EXERCISE
Given the entries below, copy each of them out exactly.

Records from a collection
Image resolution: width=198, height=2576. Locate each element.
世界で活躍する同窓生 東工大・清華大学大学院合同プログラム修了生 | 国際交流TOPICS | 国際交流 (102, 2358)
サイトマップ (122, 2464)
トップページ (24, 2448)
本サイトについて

ANSWER FOR THIS EXERCISE
Image resolution: width=198, height=2576. Locate each element.
世界で活躍する同窓生 東工大・清華大学大学院合同プログラム修了生 | 国際交流TOPICS | 国際交流 (102, 2358)
サイトマップ (122, 2464)
トップページ (24, 2448)
本サイトについて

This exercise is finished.